● **EXTRACTED INFORMATION**
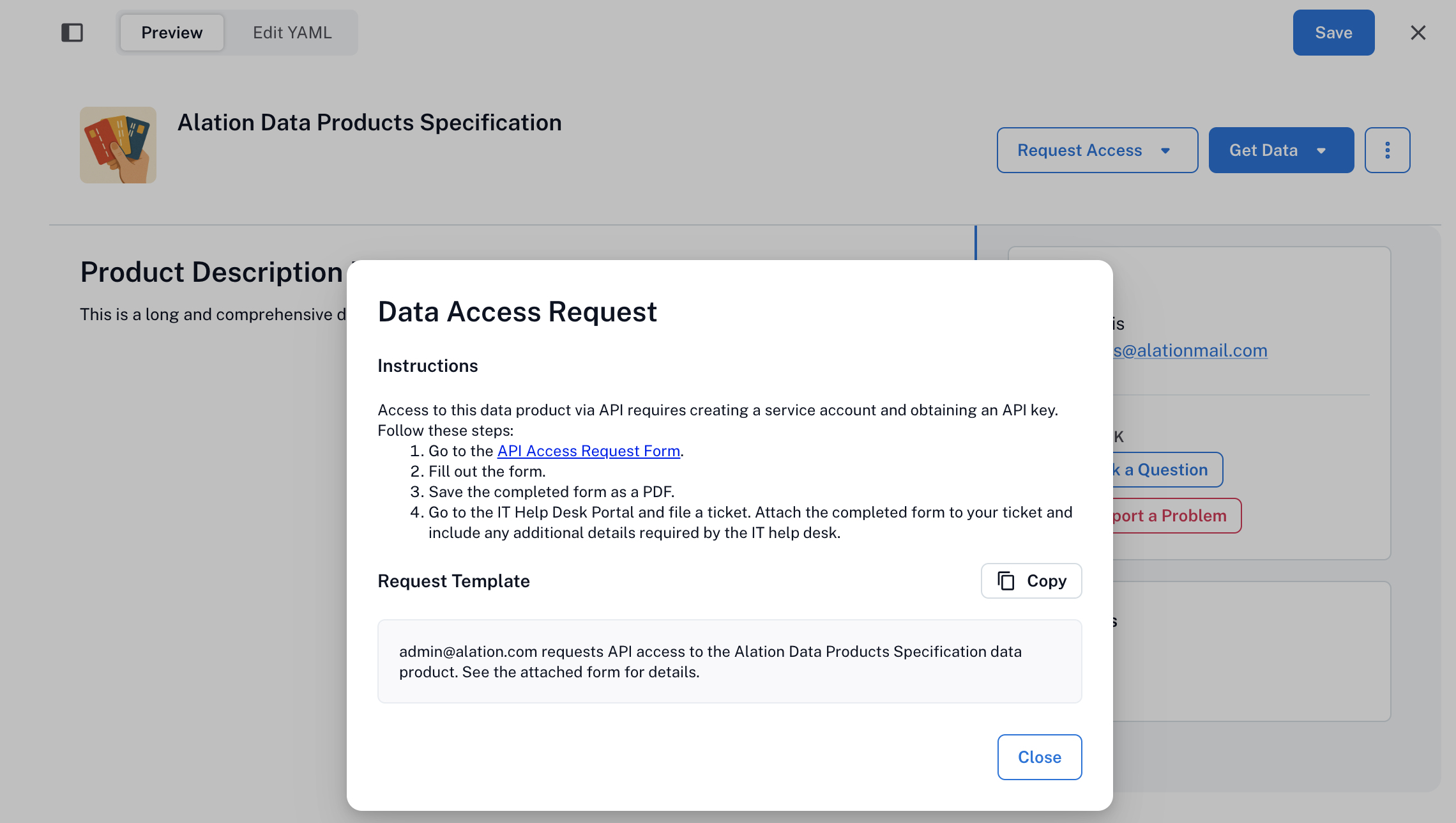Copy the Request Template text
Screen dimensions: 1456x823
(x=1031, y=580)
--
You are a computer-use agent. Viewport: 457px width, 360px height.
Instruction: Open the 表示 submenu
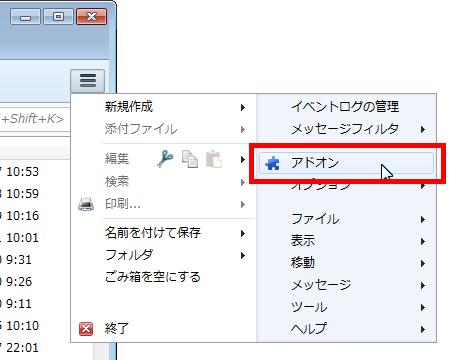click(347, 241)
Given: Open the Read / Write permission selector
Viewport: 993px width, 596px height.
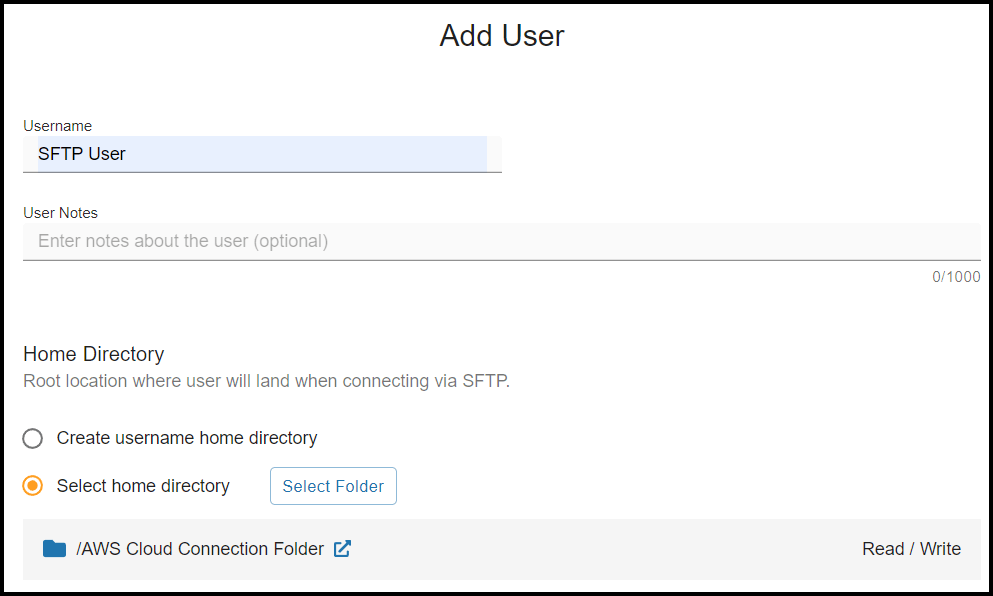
==
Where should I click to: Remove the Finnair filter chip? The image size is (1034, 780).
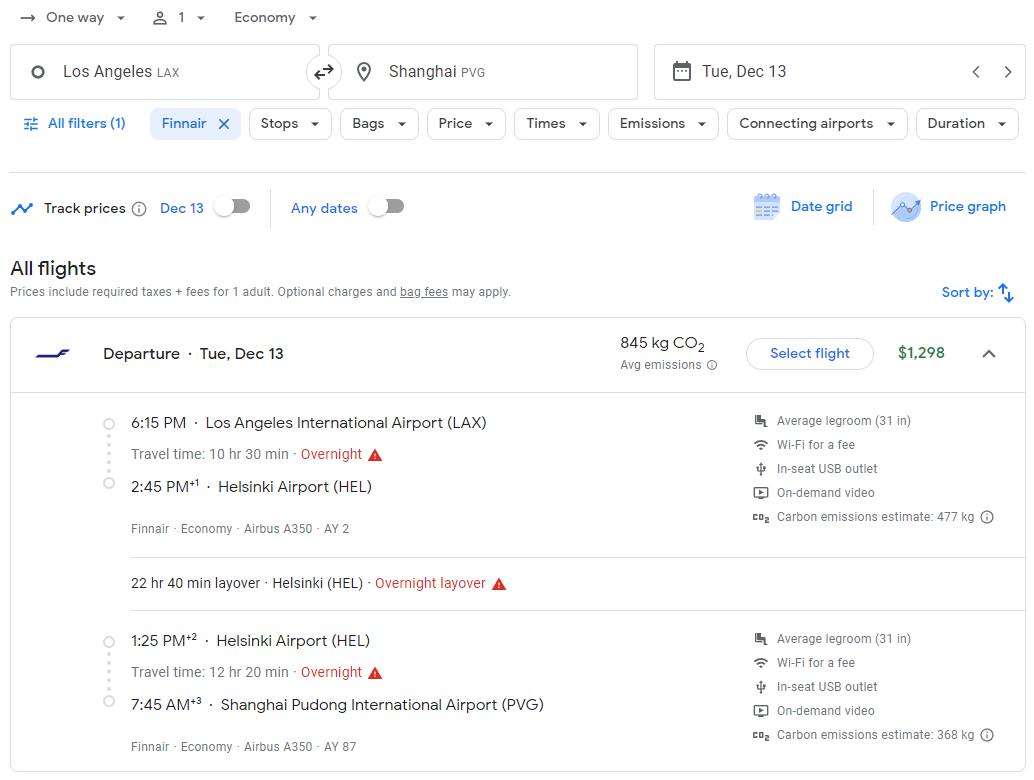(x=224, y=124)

● **DIRECTIONS FOR THIS TASK**
This exercise needs every line of the listing that contains the word "height".

● **SOLUTION**
You are a computer-use agent. Viewport: 457px width, 360px height.
Viewport: 993px width, 596px height.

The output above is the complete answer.